Der eingebildete Kranke, Köln: Zu viel Fäkalsprache
Ich habe bisher jede Eröffnungspremiere des Intendanten in den letzten Jahren gesehen, resp. geniessen dürfen.

Die Premiere gestern war etwas enttäuschend, sehr viel Fäkalsprache. Da wäre der Originaltext sicher die bessere Wahl gewesen.
Der eingebildete Kranke, Köln: Klamauk
Schon das Infoblatt zum Stück fordert uns auf, uns selbst kritisch lachend auf die Schippe
zu nehmen. Ein jeder kriege sein Fett weg, egal ob Frau, Lungenkranker, Geistlicher oder Intellektueller.
De facto werden hier aber sehr fokussiert die Leute verarscht, die heutzutage versuchen, nicht-privilegierte Gruppen in den Fokus der gesellschaftlichen Debatte zu rücken. Wo Molieres Vorlage in einer heutigen Überschreibung viele Anknüpfungspunkte zu wichtiger Kritik über den Weg des Humors liefern könnte, verarschen Bachmann und sein Team nun gezielt und unermüdlich diejenigen, die sich um politische Korrektheit bemühen. Ein Gegengewicht dazu gibt es nicht wirklich, auch wenn Argan als nervig macht-hungriger Kranker (Mann) natürlich eine Rolle spielt.
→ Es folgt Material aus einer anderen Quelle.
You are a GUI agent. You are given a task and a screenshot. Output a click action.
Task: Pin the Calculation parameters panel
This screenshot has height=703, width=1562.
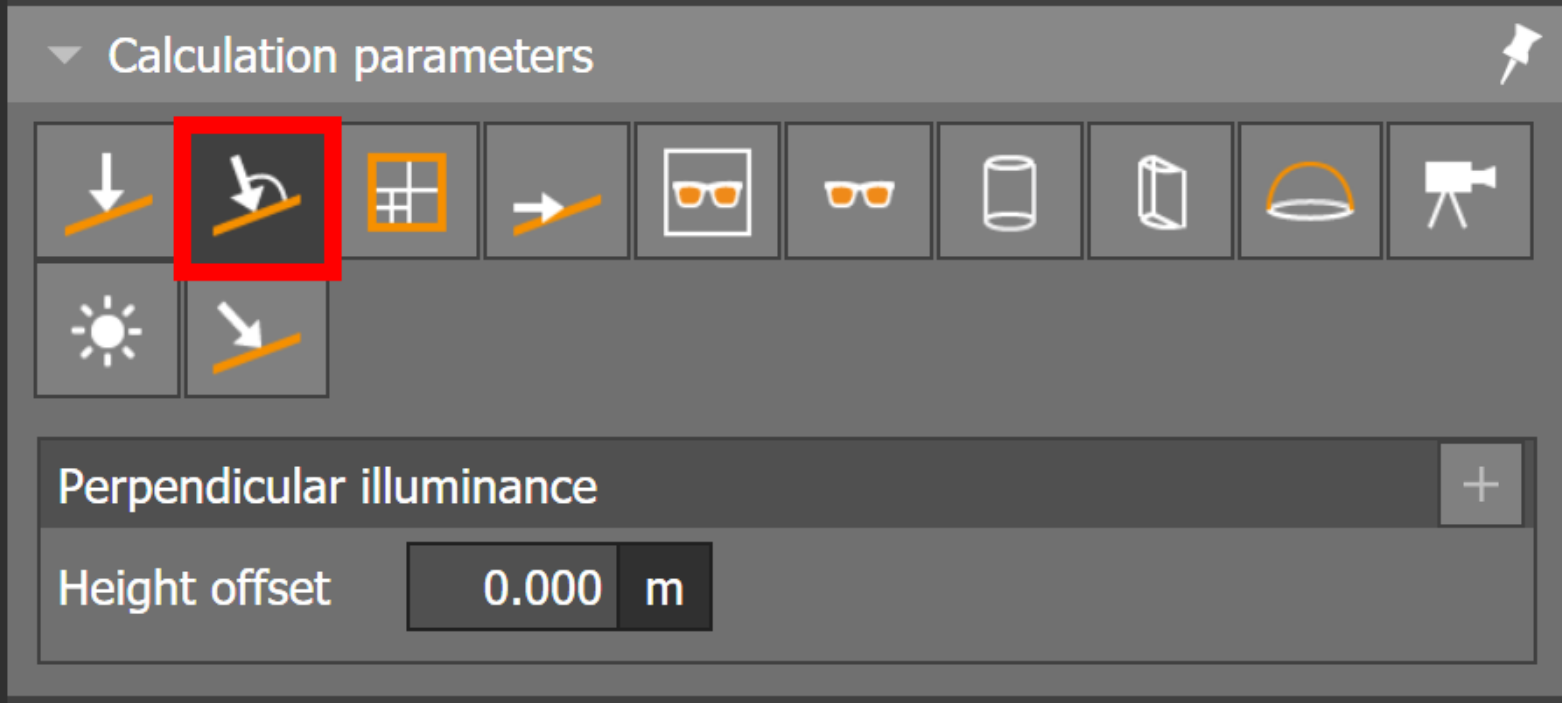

Interessante Fragen wirft Bachmanns Inszenierung also nicht auf, eine definitive Antwort erhalten wir aber schon, nämlich die, dass der heutige Trend zur politischen Korrektheit auf jeden Fall lächerlich ist. Alle die, die also neue Bestrebungen nach Veränderungen für mehr Gleichheit unangenehm, übertrieben oder völlig furchteinflössend finden, können bestärkt aus dieser Inszenierung gehen. Das ist schwach!

Die tollen schauspielerischen Leistungen und die wirksam eingesetzten theatralen Mittel können daher auch nicht drüber hinwegtäuschen, dass man die Inszenierung nicht empfehlen kann.
Der eingebildete Kranke, Köln: Rechts-konservativ?
„ein rechts-konservatives Narrativ“: Der Logik der Rezensentin zufolge muss mindestens 3/4 der Deutschen „rechts! - konservativ“ sein. Will sie uns das ernsthaft weismachen? - „Humor, der nach unten tritt“ konnte ich nicht entdecken, eher einen, der nach allen Seiten austeilt, die eigene Inszenierung eingeschlossen.